Dentistry |2 min read

The Paradox of Ambition: How to Help Others By Helping Yourself

Dentists are addicted to ambition. We are intent on ‘the hustle’ – to build our practice, to succeed in our career, to make a solid bottom line … After a while, we burn out. We forget why we worked so hard in the first place.

The paradox of ambition in a dental career.This is the paradox of ambition. It is both a blessing and a curse to be the sort of person who takes on a laundry list of responsibilities. We prioritize work, check tasks off one by one, and the load only seems to get heavier.

But the truth is, we didn’t get into this career to exhaust ourselves or fall into a mental/physical black hole of sleep-eat-work-repeat. We chose this profession because we want to help people. It’s impossible to do that to the best of our abilities if we’re cutting corners in our personal lives.
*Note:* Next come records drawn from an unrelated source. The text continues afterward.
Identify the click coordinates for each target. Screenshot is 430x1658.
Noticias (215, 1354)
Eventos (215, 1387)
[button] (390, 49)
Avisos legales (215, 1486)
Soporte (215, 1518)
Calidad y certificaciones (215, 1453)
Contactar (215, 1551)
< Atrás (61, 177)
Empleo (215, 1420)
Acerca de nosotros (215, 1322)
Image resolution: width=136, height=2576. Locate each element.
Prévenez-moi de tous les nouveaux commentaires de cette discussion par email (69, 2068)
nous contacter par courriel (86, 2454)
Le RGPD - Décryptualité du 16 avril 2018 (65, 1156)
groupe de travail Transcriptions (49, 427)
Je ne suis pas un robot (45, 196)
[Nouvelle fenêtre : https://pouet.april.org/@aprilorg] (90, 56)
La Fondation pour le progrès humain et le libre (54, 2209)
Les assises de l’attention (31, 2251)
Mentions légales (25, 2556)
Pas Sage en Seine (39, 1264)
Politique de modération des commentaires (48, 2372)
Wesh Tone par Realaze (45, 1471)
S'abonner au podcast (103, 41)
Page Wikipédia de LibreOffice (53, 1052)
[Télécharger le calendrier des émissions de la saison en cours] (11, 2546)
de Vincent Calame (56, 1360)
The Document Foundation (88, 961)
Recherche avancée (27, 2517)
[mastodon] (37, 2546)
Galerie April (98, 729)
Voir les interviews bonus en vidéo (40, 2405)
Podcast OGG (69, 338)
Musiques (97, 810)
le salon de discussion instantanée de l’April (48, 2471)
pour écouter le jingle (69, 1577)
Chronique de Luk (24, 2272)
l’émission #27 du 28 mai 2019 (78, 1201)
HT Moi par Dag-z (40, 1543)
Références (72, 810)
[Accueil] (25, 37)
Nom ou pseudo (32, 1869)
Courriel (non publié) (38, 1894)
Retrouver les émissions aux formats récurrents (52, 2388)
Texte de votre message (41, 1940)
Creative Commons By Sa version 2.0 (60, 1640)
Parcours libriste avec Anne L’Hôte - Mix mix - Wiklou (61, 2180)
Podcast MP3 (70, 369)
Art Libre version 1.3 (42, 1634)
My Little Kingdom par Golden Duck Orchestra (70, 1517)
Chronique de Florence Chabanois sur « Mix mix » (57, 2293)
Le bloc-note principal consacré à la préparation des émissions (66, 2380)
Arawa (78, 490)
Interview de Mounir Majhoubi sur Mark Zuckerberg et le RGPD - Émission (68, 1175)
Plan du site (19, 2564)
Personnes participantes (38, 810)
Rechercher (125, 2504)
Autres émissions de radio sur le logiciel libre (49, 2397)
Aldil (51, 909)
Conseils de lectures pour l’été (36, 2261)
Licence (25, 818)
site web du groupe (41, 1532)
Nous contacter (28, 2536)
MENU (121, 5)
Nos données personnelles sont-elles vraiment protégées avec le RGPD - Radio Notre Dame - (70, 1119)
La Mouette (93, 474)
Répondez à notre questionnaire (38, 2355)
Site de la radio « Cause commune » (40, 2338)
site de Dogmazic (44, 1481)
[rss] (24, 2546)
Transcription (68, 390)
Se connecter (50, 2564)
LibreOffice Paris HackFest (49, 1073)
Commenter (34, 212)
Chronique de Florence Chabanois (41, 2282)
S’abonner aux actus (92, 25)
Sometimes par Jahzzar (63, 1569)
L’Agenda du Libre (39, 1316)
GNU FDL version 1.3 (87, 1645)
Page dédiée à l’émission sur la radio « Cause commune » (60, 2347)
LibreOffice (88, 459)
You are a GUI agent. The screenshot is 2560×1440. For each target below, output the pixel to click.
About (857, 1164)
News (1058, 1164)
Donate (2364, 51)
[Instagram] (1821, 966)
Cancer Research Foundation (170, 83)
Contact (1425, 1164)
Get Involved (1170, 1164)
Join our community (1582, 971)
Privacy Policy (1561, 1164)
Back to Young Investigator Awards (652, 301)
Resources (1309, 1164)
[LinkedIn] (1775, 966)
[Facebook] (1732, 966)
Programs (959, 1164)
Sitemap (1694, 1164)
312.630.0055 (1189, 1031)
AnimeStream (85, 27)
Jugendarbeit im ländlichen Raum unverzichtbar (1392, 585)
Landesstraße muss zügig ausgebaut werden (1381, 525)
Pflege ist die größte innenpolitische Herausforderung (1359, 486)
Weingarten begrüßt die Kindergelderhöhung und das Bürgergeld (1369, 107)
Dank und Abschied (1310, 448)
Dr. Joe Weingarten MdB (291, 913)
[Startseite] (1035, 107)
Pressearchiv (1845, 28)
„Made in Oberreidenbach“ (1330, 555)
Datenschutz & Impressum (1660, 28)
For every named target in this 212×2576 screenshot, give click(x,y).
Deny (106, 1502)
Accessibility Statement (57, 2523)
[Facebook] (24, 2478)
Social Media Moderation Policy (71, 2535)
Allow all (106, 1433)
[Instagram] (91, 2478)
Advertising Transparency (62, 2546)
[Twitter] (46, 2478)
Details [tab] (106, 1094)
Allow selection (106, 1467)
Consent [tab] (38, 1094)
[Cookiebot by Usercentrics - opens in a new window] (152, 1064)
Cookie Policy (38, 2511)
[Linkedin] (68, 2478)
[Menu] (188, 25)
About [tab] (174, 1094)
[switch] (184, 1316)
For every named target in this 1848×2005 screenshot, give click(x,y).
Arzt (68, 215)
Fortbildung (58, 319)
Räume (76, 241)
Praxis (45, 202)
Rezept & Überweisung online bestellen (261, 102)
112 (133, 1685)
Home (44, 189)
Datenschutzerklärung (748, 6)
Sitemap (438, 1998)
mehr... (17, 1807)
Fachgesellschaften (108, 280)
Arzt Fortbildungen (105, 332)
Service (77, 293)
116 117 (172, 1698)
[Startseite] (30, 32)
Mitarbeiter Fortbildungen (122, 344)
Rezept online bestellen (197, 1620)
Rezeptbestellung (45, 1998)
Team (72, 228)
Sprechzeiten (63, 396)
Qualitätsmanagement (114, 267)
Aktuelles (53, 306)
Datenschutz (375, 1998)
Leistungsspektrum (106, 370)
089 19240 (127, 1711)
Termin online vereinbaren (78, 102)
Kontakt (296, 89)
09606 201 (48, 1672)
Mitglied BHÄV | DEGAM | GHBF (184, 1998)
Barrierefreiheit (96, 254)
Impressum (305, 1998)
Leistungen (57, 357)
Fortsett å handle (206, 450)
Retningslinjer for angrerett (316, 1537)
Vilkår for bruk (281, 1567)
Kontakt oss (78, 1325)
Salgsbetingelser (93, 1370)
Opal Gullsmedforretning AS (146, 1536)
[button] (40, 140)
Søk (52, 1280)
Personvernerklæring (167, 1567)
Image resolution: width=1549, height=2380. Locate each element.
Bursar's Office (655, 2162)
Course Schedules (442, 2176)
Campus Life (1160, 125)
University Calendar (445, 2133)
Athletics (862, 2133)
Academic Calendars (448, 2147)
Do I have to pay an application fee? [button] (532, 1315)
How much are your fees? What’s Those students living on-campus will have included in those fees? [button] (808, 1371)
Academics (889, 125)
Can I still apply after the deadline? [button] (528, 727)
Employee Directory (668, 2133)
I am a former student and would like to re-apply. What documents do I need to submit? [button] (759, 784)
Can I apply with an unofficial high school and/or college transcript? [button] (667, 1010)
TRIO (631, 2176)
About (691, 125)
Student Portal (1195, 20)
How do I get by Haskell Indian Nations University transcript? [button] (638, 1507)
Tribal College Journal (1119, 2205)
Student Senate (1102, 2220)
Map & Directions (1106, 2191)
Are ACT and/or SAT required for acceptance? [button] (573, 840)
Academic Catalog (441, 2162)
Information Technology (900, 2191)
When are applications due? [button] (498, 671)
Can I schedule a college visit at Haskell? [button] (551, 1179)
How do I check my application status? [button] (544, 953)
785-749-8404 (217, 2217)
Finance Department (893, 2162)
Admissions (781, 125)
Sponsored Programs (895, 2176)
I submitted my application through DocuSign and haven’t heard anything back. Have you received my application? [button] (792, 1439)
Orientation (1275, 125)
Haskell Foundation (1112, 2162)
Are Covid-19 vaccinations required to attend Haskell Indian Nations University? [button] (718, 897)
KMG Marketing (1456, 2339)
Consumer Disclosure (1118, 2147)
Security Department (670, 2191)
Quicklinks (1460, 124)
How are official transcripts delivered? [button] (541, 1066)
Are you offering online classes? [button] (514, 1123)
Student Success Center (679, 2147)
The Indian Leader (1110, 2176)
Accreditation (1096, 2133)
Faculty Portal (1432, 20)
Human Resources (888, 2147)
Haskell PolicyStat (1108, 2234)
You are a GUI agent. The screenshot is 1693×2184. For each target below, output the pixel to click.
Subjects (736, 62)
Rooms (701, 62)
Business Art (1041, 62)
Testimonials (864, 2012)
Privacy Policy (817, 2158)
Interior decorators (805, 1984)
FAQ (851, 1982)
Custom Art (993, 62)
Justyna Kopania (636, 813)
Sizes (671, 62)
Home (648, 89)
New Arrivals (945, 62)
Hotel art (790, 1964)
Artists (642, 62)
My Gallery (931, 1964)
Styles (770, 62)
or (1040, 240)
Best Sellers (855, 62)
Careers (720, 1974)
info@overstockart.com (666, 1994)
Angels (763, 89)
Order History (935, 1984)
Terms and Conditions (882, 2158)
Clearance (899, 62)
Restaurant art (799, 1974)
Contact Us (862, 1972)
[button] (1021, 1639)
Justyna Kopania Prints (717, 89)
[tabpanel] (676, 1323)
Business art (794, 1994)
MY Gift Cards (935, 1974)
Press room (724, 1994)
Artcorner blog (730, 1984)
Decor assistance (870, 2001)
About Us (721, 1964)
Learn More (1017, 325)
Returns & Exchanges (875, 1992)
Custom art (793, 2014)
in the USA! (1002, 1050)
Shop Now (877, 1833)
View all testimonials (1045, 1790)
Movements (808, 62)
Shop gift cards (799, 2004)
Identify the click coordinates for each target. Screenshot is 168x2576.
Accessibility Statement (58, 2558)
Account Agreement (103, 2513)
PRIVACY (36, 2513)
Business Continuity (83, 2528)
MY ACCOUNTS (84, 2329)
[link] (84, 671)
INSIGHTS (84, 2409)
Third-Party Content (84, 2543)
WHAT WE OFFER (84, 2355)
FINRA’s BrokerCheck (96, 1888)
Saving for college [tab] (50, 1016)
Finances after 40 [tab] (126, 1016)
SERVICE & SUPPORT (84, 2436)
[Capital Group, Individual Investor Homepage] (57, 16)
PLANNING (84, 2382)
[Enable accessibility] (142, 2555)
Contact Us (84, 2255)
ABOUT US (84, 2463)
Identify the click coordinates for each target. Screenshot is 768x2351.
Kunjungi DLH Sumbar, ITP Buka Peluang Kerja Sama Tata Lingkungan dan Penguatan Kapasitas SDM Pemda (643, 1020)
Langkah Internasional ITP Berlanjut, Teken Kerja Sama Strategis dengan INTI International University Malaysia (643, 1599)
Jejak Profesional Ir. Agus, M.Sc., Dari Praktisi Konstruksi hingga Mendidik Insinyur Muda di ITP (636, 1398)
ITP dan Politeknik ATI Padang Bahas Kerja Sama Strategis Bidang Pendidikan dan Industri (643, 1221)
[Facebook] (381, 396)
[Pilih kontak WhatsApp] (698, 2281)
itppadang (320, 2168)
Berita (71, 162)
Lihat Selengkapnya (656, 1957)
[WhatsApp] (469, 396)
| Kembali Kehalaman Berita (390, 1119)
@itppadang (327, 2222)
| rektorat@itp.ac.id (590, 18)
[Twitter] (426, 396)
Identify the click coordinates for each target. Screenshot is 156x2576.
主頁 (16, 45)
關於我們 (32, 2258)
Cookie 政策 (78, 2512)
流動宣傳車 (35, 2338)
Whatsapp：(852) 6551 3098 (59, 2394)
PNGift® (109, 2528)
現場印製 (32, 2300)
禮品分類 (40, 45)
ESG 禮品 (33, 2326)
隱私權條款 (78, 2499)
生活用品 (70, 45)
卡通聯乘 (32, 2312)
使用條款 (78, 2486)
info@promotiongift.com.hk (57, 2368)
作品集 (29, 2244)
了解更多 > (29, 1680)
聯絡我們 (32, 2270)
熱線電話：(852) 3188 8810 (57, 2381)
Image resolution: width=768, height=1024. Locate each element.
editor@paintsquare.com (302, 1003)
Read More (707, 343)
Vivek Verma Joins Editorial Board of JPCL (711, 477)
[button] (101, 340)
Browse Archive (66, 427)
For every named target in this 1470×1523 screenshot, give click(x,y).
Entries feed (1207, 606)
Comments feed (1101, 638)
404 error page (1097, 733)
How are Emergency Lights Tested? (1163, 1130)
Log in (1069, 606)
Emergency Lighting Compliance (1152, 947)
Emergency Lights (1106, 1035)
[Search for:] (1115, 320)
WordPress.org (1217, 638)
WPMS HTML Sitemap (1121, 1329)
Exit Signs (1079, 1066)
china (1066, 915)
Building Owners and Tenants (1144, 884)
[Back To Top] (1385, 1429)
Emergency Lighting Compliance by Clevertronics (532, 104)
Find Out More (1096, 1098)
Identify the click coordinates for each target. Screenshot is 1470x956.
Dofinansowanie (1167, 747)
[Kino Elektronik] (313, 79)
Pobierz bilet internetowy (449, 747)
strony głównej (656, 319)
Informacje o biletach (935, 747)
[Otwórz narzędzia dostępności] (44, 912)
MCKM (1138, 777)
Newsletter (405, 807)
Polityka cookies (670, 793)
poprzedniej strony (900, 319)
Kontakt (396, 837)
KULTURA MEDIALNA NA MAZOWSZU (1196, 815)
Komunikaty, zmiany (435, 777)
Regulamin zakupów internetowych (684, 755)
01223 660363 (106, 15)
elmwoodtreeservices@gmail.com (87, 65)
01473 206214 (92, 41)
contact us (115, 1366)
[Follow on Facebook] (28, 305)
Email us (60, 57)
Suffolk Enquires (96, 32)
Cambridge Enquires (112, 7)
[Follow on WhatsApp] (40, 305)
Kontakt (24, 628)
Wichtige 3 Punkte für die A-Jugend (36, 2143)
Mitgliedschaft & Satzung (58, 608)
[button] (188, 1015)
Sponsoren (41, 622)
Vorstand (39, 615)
We’re not machines, despite what we may want to believe. There is no gold star awarded at the end of life for doing more for more’s sake.

Ambition Is For Then, But Life Is Happening Now

If we can’t find the time to treat our own well-being with respect, attention, and care, how can we do that for others? Exhaustion and poor health make it difficult to be fully present, to give of ourselves, to not feel resentment toward patients who drain our already limited supply of energy.

The solution isn’t to work harder or suck it up. The solution is to live your best life now. Not in twenty years when you sell your practice and move to the coast of Spain. Not in ten when you think you’ll have gotten your career where you want it to be. Not a year from now, not a month, not a day. Now.

Investing in you is a worthwhile cause. Watch that TV show you’ve been eyeing. See a movie and forget about case acceptance for two whole hours. Donate to a charity you admire. Go for your yearly physical. Put your headphones in, drown out the world, and run. Re-connect with your body. Re-connect with the natural environment. Re-connect with genuine interests that aren’t ‘important’ enough just because they don’t make money or fit into the box of ‘professional adult with ambition.’

Your passions have intrinsic value. Don’t deprive the world of your joy.

In the end, you will never reach that ‘someday’ pot of gold, so add a footnote to your well-worn list of responsibilities. Title it: Things I love and how I’m going to experience them.